There have been whispers of late that the ‘cooking of the books’ that got Greece into the Eurozone to begin with was done at the behest of the European financial sector and that it may not be restricted to Greece.  It is not hard to understand why: the more countries which use the Euro, the more ‘customers’ there are for the banks.  Where the ‘extra’ notes were the English goldsmiths’ dirty little secret, one wonders whether the cooking of the books of southern European countries is the dirty little secret of today’s European financial sector.

It is also important to understand how the interests of political society and the financial sector coincide.  The first order of political society is to get elected.  Southern European political society – Greece’s included – has accomplished this by making promises which cannot possibly be kept.  The financial sector has been happy to paper over these falsehoods.  They do so by printing money and lending it out at interest in the form of ‘sovereign debt’.

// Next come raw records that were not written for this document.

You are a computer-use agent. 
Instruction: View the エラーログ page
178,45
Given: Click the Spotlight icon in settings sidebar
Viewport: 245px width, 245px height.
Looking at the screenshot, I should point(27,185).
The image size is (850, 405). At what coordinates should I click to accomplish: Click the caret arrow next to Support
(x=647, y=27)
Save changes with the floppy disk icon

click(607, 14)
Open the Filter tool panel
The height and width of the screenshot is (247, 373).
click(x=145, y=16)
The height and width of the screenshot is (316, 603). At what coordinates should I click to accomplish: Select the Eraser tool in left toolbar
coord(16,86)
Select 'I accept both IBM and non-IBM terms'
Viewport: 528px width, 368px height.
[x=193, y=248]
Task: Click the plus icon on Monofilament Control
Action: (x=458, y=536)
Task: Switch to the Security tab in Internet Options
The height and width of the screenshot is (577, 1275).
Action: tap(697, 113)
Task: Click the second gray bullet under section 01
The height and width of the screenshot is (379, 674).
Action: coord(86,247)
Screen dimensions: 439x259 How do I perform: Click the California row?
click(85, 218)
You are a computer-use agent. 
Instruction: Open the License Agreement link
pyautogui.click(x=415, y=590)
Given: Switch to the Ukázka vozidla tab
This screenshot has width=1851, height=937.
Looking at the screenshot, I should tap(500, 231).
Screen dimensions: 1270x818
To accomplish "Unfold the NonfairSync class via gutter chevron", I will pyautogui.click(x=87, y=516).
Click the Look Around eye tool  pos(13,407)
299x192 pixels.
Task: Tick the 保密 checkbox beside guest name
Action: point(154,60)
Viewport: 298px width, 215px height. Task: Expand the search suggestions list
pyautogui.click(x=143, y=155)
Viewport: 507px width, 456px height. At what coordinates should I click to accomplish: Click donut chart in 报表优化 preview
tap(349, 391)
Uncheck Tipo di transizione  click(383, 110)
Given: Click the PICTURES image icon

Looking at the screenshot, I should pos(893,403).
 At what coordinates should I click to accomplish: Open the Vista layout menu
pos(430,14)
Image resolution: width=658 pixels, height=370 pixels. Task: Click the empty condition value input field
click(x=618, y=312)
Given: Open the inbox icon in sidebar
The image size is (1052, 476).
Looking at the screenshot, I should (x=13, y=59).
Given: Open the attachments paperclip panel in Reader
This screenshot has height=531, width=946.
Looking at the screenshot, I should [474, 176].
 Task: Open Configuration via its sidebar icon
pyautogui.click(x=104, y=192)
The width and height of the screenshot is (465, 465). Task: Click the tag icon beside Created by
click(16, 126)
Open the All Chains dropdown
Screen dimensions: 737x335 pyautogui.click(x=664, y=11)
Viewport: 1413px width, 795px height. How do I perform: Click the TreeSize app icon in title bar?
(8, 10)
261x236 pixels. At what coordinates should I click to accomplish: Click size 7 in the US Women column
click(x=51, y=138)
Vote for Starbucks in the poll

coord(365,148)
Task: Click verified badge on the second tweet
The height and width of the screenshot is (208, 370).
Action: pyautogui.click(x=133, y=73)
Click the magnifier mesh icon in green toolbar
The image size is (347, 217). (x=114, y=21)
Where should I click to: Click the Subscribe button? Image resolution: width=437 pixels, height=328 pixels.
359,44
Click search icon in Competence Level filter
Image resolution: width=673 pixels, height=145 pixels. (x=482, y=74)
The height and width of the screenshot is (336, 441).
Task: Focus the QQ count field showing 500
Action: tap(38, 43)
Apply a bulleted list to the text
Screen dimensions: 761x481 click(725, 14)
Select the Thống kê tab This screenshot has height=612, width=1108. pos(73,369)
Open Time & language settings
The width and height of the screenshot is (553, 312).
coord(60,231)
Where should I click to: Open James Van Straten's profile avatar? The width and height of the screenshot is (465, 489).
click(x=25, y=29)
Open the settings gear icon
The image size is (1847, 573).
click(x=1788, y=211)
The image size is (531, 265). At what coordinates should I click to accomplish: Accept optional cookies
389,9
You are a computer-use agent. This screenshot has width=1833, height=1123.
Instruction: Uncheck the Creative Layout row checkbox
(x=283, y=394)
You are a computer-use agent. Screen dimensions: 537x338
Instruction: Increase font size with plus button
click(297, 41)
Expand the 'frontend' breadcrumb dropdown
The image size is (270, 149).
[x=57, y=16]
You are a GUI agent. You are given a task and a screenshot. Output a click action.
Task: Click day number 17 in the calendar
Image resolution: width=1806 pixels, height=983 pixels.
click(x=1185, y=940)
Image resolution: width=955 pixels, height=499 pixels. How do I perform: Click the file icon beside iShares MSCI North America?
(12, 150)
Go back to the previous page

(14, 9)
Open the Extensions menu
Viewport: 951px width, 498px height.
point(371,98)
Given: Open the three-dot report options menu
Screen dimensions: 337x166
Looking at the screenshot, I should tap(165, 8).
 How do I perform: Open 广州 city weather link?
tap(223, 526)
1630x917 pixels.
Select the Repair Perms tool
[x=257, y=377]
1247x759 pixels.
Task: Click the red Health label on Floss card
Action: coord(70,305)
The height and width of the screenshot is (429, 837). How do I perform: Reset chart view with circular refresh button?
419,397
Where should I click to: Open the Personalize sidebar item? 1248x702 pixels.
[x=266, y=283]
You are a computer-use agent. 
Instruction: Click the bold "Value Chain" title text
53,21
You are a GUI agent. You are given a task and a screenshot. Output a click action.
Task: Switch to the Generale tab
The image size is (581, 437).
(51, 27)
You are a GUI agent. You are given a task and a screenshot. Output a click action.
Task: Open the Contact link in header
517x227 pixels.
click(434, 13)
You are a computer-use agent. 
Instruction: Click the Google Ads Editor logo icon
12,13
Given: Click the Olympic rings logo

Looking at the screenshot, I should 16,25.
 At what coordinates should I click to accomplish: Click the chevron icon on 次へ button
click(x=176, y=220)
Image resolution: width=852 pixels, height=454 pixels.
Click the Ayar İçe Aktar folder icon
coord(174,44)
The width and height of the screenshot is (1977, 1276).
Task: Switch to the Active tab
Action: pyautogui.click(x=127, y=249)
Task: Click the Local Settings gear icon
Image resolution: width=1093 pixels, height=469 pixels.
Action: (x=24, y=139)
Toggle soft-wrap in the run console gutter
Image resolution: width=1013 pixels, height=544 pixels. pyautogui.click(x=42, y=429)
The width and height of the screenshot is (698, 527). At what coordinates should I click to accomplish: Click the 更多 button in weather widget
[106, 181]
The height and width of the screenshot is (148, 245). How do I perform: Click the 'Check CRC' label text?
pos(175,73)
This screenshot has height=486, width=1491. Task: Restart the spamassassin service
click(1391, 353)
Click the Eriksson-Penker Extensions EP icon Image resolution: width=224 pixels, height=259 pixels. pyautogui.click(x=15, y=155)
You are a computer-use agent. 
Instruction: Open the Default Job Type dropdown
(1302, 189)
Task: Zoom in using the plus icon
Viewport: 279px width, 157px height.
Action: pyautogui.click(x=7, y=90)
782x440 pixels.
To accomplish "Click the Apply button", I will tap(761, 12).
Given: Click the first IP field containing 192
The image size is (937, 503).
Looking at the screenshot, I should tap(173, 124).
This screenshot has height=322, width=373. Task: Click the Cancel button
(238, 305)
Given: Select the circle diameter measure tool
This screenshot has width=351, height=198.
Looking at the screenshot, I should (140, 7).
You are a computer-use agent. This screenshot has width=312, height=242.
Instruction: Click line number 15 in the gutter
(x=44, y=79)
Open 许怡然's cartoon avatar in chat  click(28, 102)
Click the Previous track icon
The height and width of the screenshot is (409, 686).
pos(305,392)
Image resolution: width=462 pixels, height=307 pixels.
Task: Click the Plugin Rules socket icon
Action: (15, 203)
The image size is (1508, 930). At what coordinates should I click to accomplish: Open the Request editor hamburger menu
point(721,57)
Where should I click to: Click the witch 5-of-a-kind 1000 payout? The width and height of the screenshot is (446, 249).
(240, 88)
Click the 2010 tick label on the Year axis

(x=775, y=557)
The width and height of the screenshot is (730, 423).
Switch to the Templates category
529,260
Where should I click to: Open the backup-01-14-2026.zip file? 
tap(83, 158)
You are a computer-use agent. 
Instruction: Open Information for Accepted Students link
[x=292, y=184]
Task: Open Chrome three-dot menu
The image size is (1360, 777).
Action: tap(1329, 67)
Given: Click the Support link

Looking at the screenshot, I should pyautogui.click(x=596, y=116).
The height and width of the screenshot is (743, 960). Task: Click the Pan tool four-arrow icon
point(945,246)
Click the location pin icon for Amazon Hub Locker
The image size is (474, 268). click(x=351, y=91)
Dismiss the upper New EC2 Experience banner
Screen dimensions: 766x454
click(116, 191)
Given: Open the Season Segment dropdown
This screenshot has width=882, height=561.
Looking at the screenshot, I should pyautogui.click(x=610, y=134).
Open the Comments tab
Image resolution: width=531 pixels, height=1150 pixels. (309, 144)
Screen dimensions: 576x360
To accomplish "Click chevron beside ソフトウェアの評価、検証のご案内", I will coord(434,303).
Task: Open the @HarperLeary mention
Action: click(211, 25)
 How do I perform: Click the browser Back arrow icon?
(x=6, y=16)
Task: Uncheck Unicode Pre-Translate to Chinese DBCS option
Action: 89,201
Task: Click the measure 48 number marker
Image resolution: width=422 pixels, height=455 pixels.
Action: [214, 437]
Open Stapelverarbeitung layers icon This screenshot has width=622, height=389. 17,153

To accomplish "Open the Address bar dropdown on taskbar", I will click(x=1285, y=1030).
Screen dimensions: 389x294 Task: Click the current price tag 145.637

But as the ‘deal’ has proven, there is nothing sovereign about this debt; indeed this debt has come at the cost of Greek financial sovereignty.  But if ‘sovereignty’ is to have a financial dimension, this must be the case for both the debtor and the creditor.  The fundamental problem with having the financial sector – with their shareholders’ investment at stake – in control of the money supply is how the financial sovereignty of the creditor nations is protected at all costs and the financial sovereignty of the debtor nation is completely exposed; some are more ‘sovereign’ than others.  If this state of affairs is allowed to stand - with no 'haircuts' for the creditors - all risk has been shifted to the debtor and no risk is assumed by the creditor.  The irresponsible lending – and therefore the irresponsible borrowing – will only continue until even the slightest breeze strews this tower of cards throughout the whole house.

To reject the terms of this ‘deal’ will be an immense sacrifice for the Greek people.  But they will have both their sovereignty and their dignity back.  The problem is you cannot feed your children and your aged with either sovereignty or dignity.  If they choose this route – and for the sake of my children and grandchildren I hope they do – they will go down in history once again as those who led the world away from the cliff that is ‘sovereign debt’.  But in order to lead in such an historic way, the people of Greece must first give birth to an energetic civil society and take the social reigns from political society so they can then have a smaller government, with a lower tax burden, and actually begin innovating, improving things in the real economy and creating real wealth again.

Political society – Greece’s included – has failed to lead us to prosperity.  It is now up to civil society to show the way.